» **What to work on**:
• a. Please write out, word for word, the part of the passage about In the Garden of Monsters that opens with the words containing "But his wife, Gala, is" and closes with "captivate the world.".
• b. Condense the paragraph of the passage about In the Garden of Monsters that begins "But his wife, Gala" into a short bulleted list that keeps its main facts.

» **Provided passage**:
* * * * * * * * *
My most recent novel, In the Garden of Monsters, is a wild story that includes Hades and Persephone, Italy’s Sacro Bosco stone statue garden of monsters, and the most famous artist of the 20th century, Salvador Dalí—and his wife, Gala. I know, it’s a lot. But I did say it’s a wild story. Un ‘po pazzo, the Italians might say. But the myths are often surreal, and the garden certainly is, and well, of course, Dalí is the most surreal of it all.
But his wife, Gala, is the cog in the wheel behind the scenes. Without her, Dalí would probably not have amounted to much. But she knew how to channel his talent, and she was the one who helped him charm and captivate the world.
* * * * * * * * *
(Pointing records for screenshots and pages)

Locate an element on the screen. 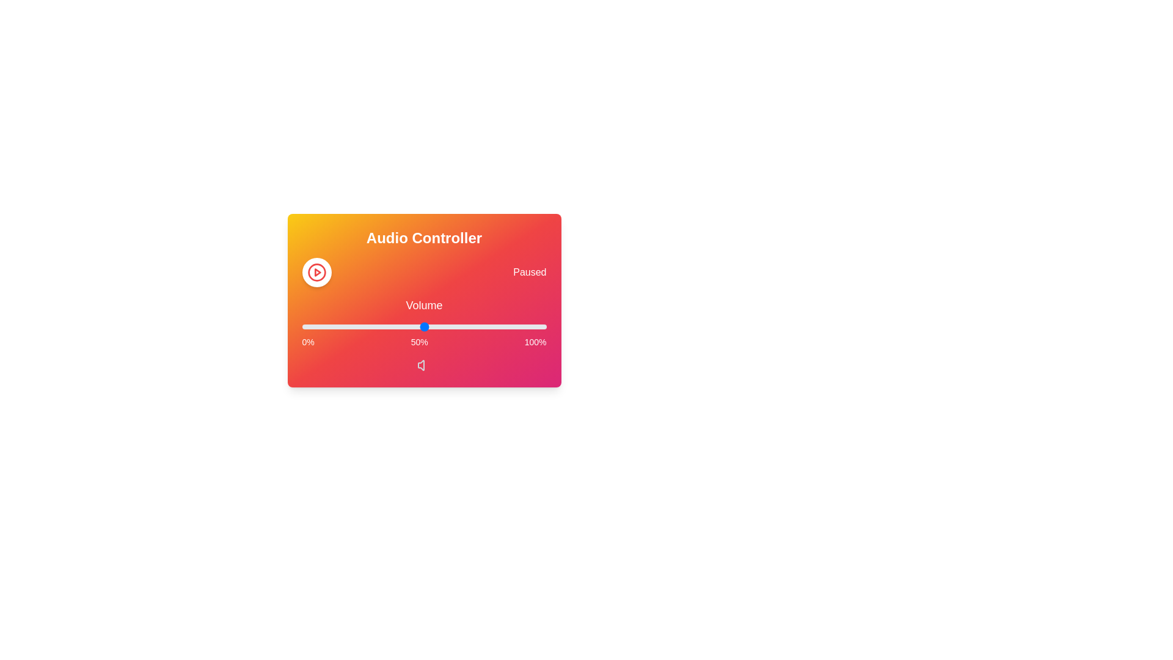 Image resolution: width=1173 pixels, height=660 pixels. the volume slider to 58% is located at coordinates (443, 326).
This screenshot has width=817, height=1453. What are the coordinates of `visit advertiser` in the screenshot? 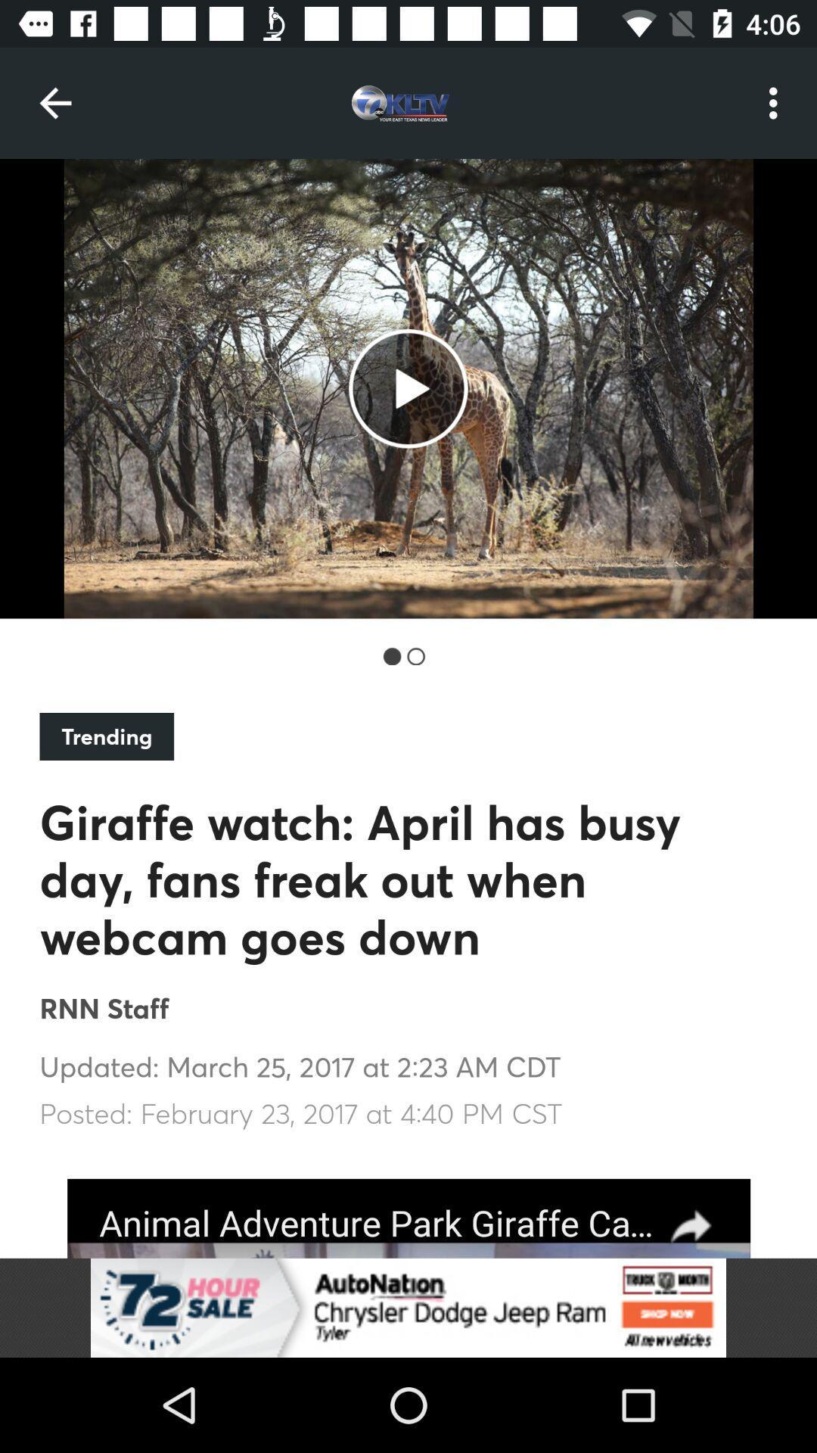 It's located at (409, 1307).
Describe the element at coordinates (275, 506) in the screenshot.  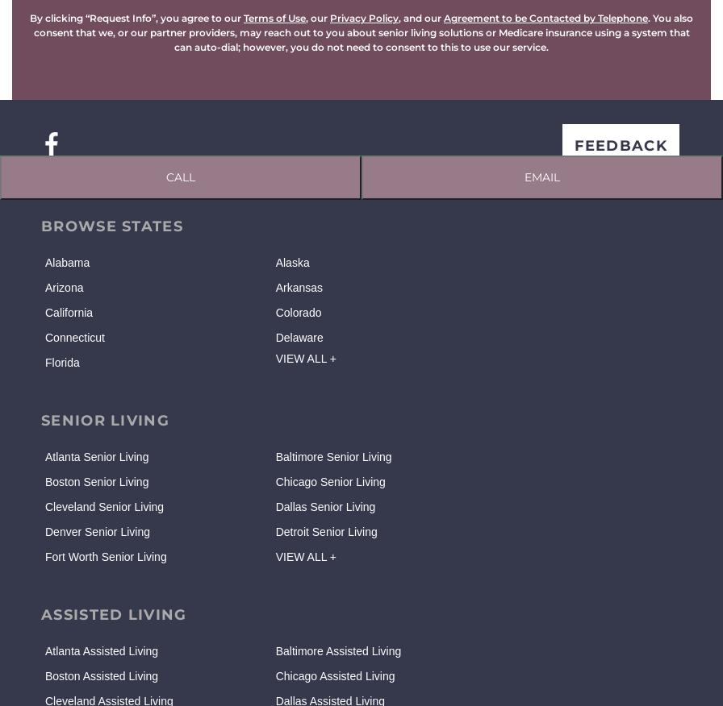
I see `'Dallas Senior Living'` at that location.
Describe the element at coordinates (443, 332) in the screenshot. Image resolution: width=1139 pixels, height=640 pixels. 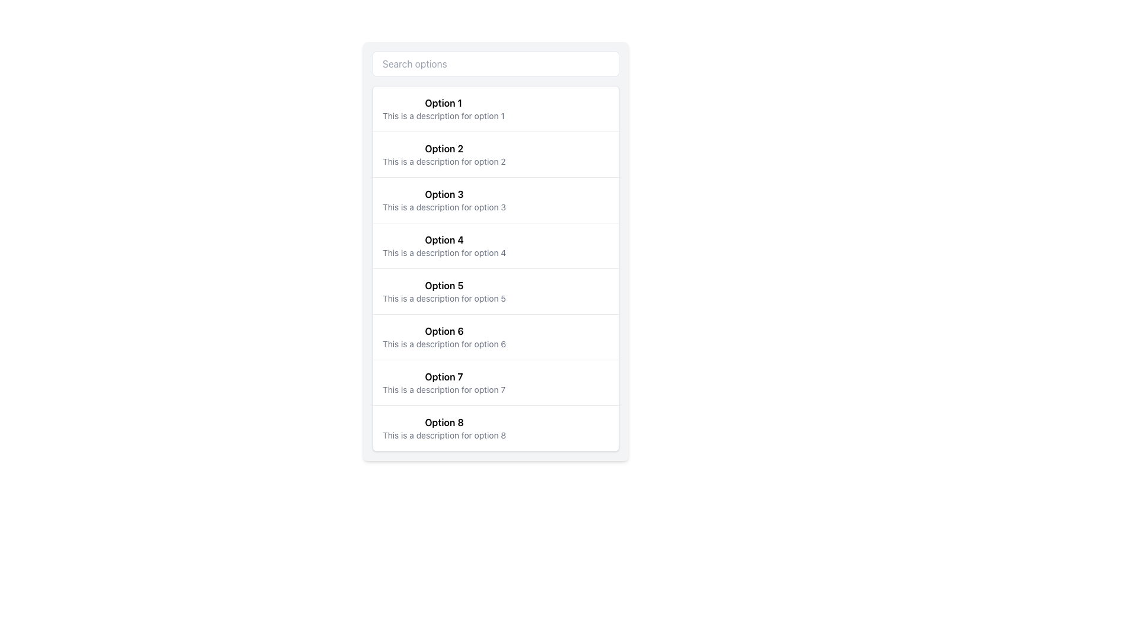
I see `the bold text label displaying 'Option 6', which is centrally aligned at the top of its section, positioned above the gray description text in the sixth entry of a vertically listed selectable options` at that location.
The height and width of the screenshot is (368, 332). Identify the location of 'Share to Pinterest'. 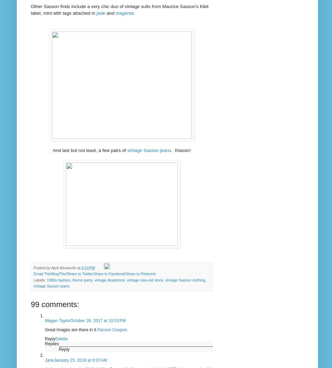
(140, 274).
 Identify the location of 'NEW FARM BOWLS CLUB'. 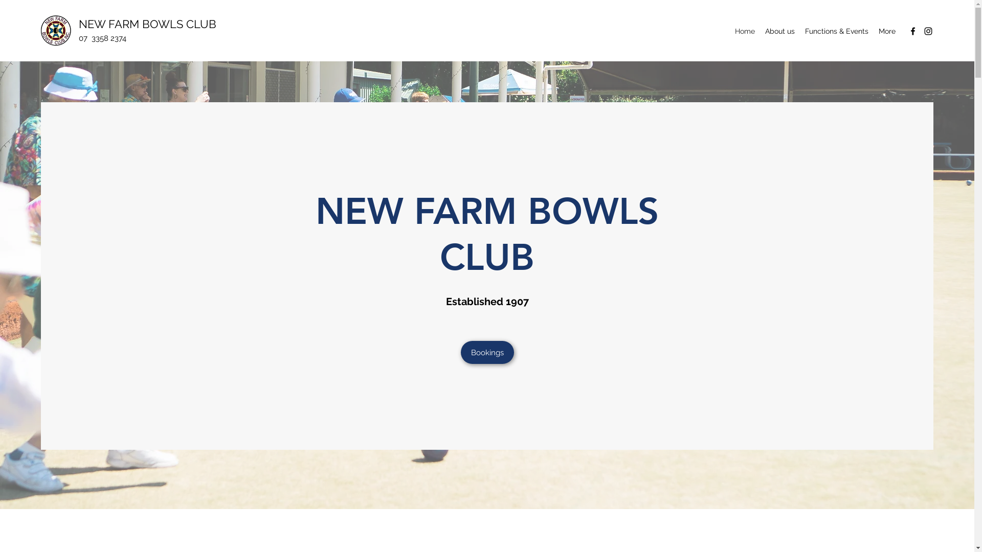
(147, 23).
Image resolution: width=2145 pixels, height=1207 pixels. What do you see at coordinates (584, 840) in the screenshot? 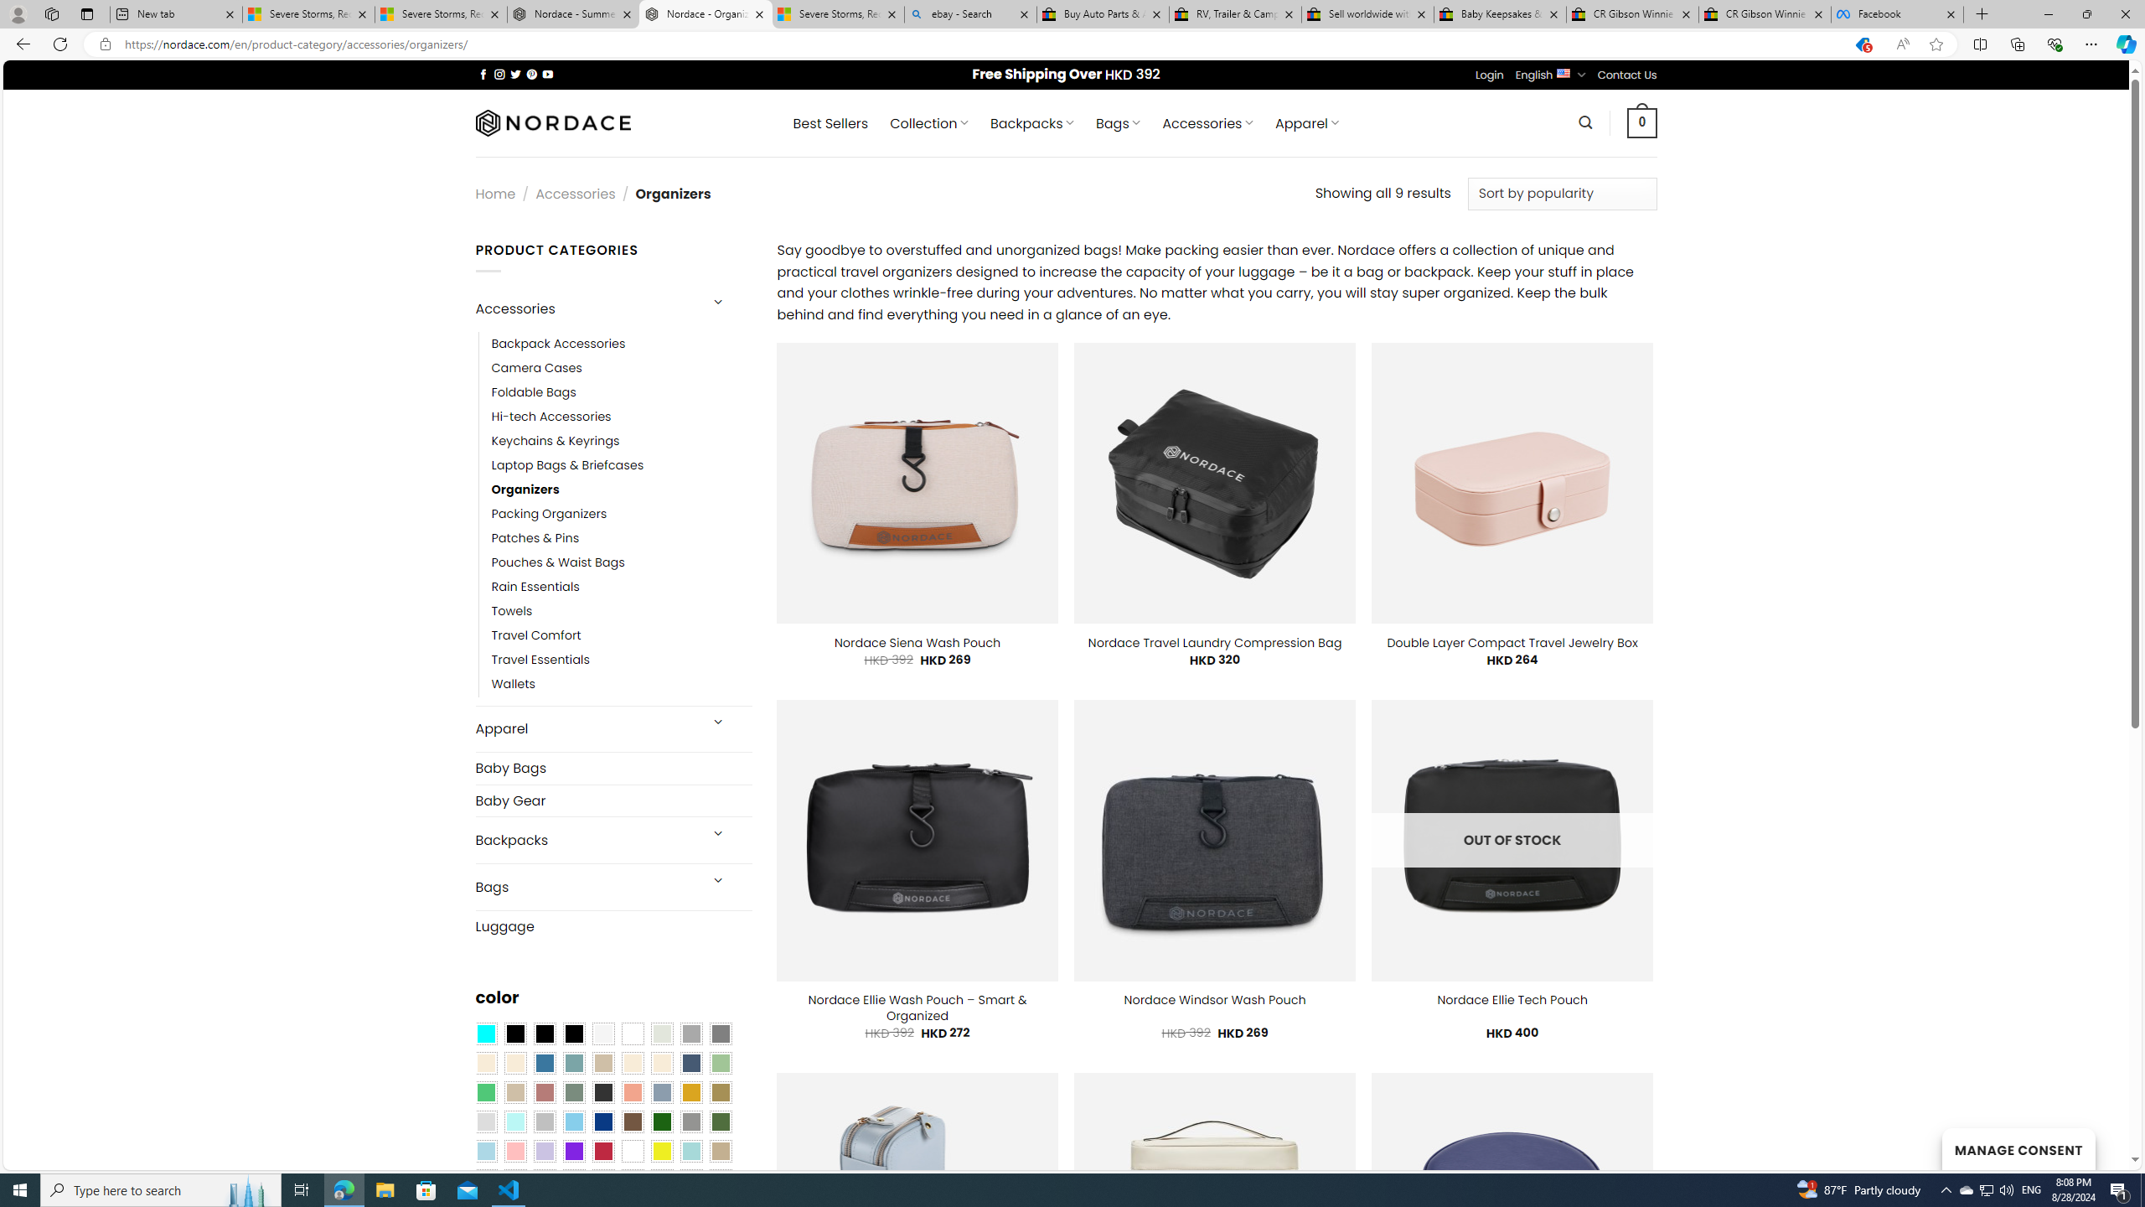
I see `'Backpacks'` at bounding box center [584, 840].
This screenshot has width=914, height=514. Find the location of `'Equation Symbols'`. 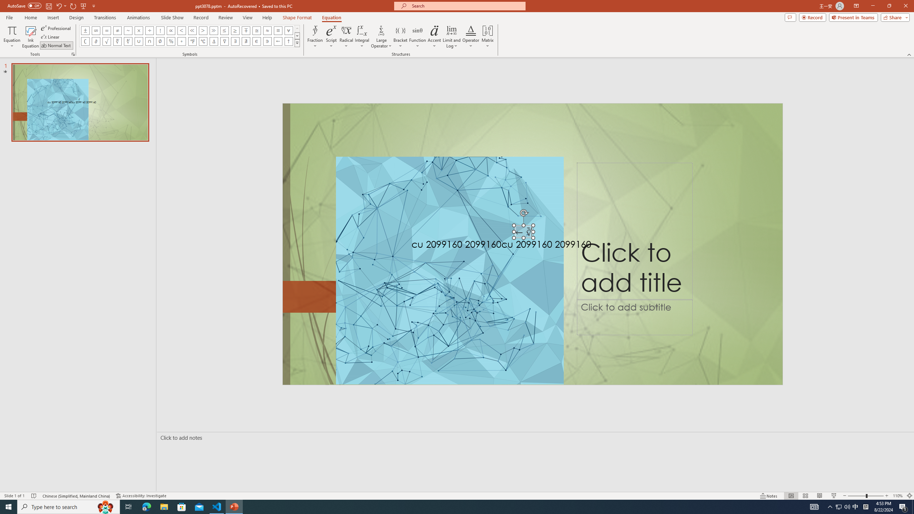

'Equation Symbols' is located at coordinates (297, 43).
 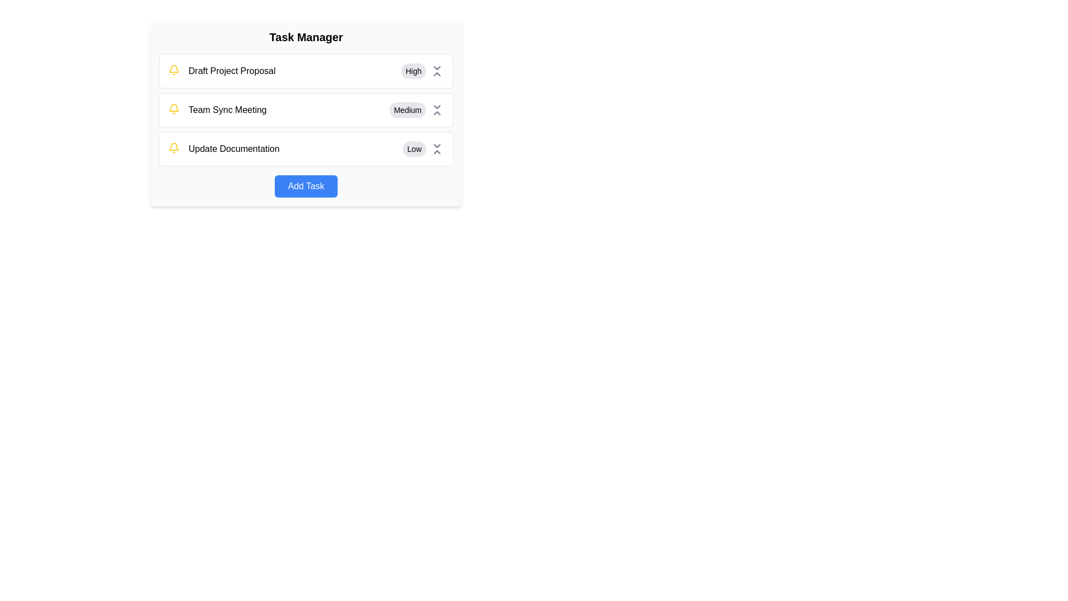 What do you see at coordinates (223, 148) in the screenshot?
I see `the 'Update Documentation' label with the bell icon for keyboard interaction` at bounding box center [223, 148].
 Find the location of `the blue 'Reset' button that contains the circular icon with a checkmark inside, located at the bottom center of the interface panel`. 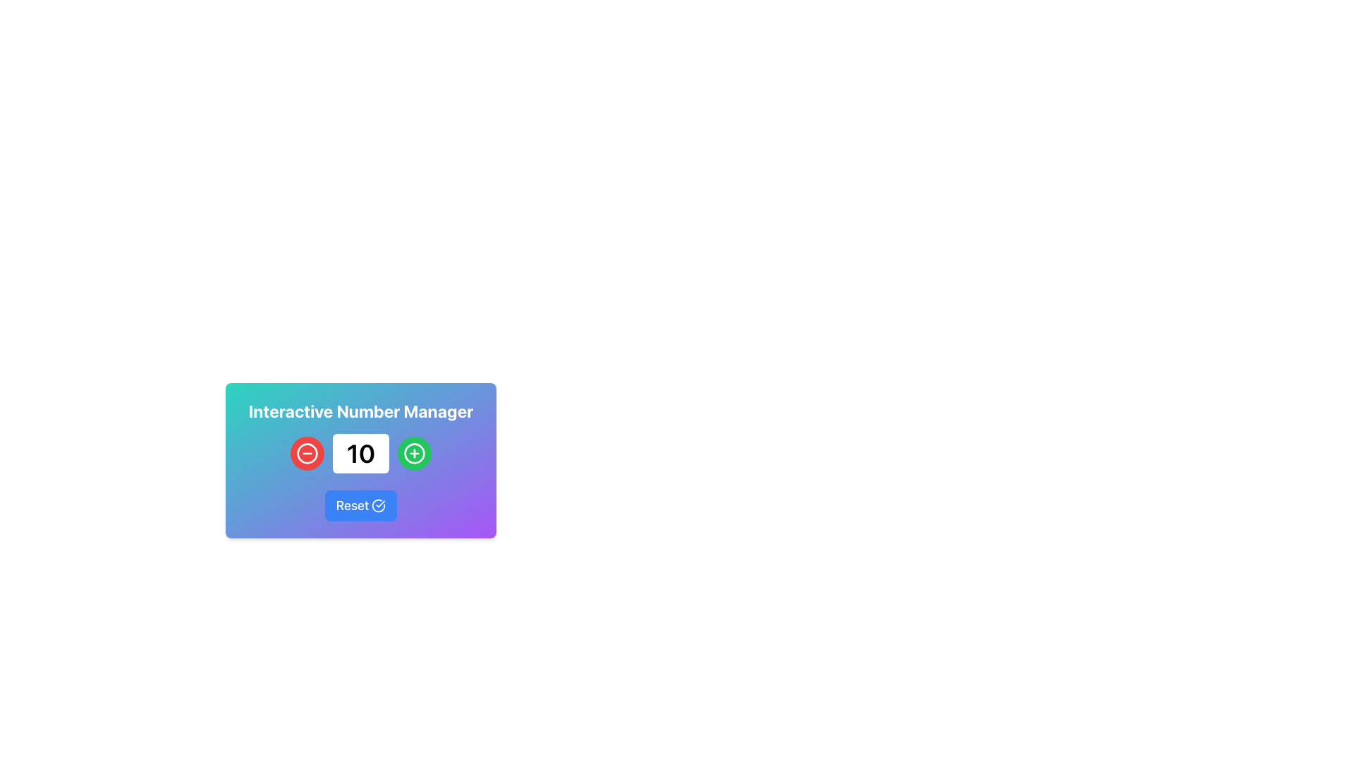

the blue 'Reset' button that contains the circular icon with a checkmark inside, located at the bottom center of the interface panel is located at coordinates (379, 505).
* * * * * * * * *
» **Results for the exercise**:
• a.
But his wife, Gala, is the cog in the wheel behind the scenes. Without her, Dalí would probably not have amounted to much. But she knew how to channel his talent, and she was the one who helped him charm and captivate the world.

• b.
- Gala, Dalí's wife, was the cog in the wheel behind the scenes.
- Without her, Dalí would probably not have amounted to much.
- She knew how to channel his talent.
- She helped him charm and captivate the world.